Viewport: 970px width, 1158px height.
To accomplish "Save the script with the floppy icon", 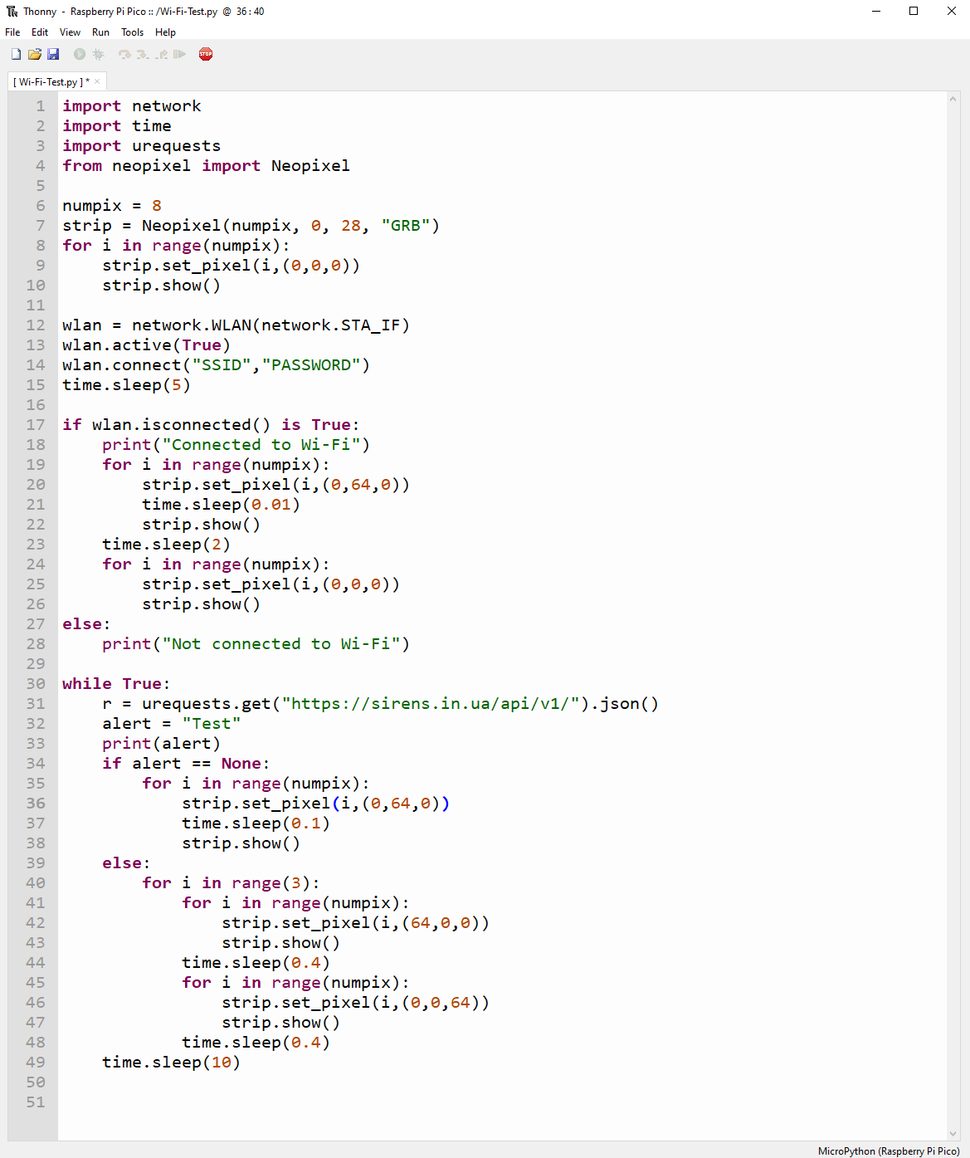I will [x=52, y=54].
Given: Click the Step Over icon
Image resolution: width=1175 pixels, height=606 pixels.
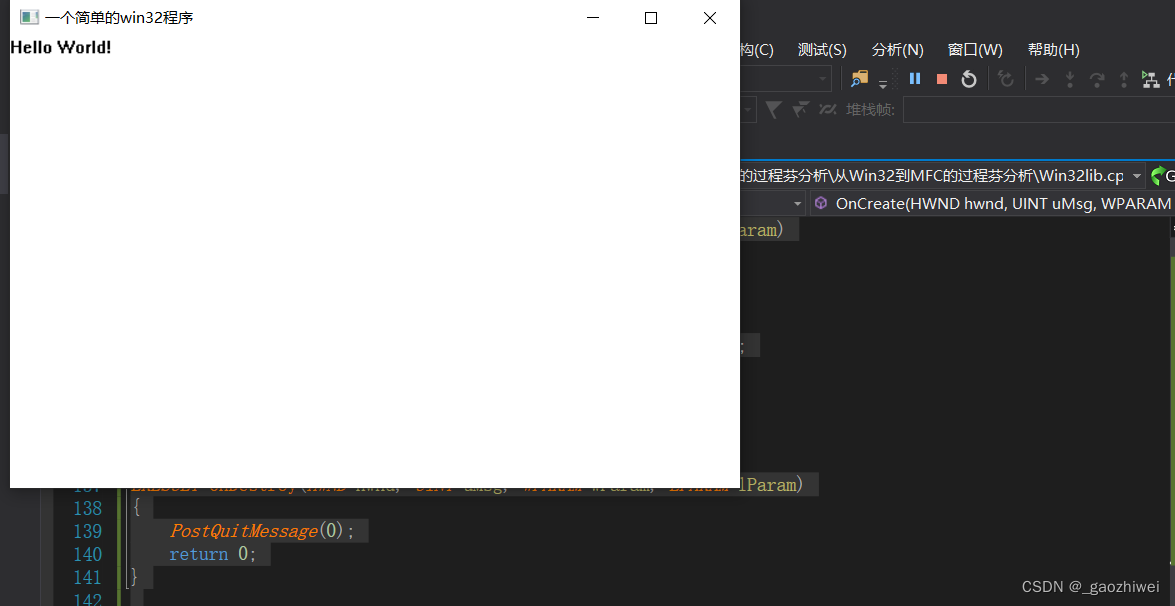Looking at the screenshot, I should (1097, 78).
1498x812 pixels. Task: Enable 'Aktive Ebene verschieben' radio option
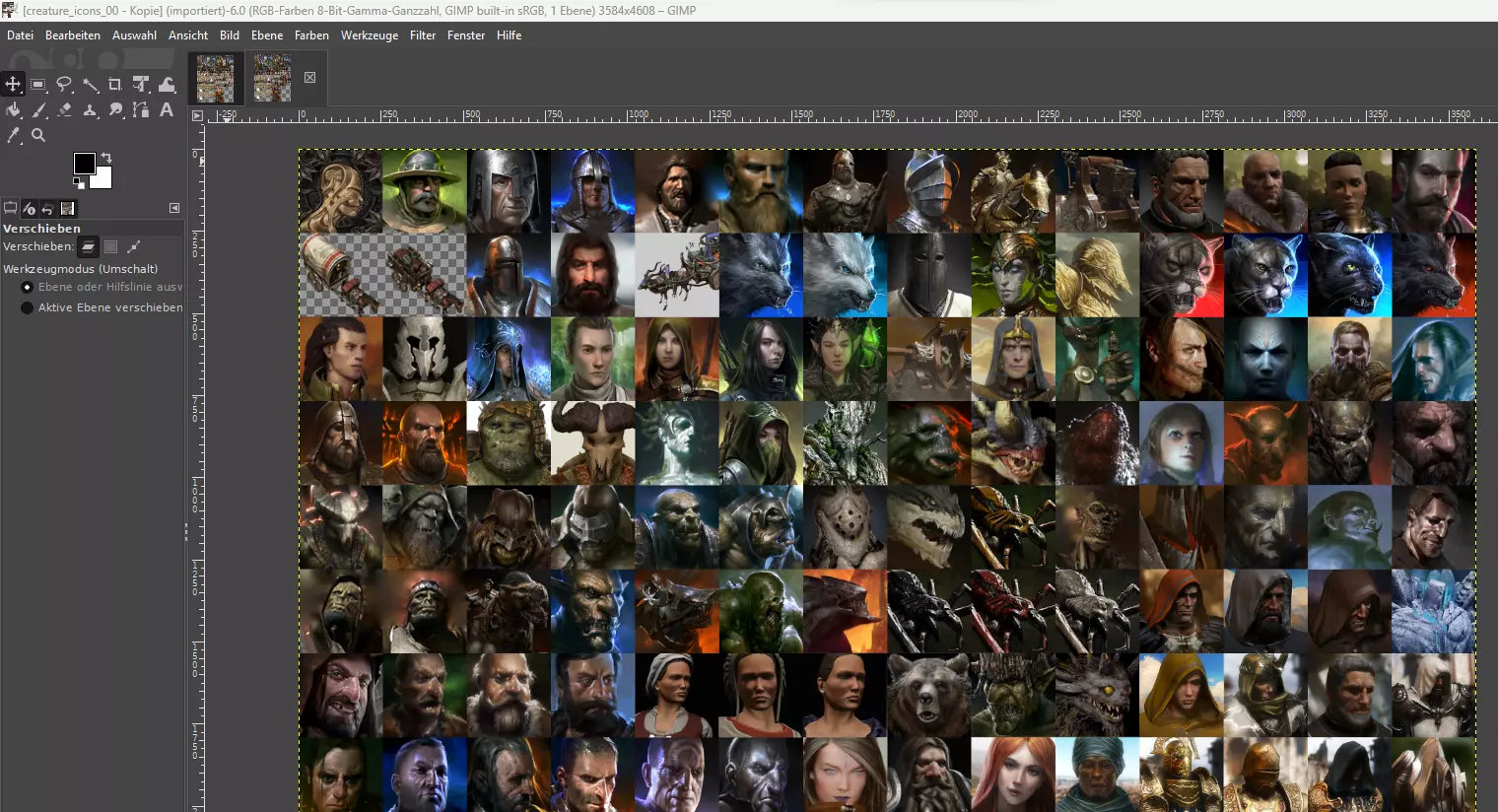click(28, 307)
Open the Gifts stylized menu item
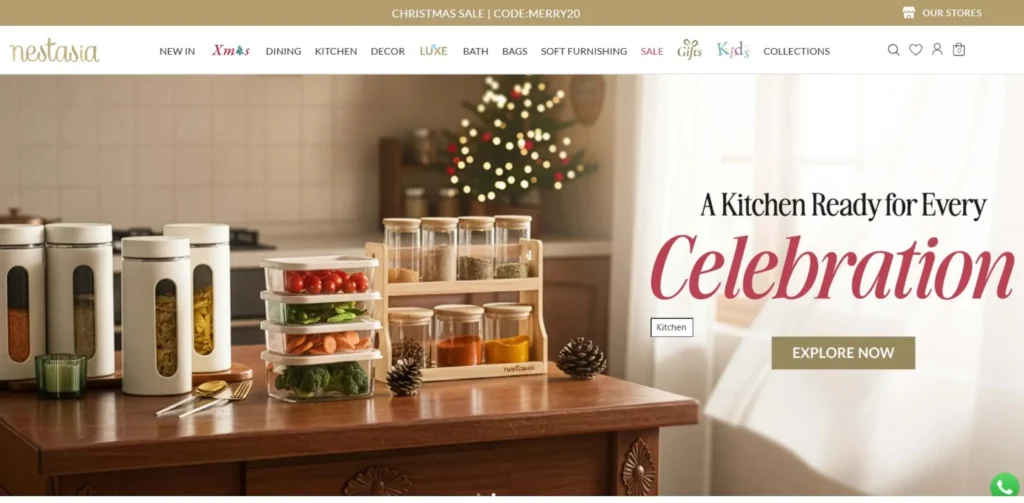Screen dimensions: 1024x503 point(690,50)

About this task |
With pictures excluded, the lines running from the one containing "Image resolution: width=1175" through the last line of the records above are to be restated exactly and in full.

Exercise solution |
Image resolution: width=1175 pixels, height=606 pixels.
Looking at the screenshot, I should (1097, 78).
1498x812 pixels. Task: Enable 'Aktive Ebene verschieben' radio option
click(28, 307)
Open the Gifts stylized menu item
Screen dimensions: 1024x503 point(690,50)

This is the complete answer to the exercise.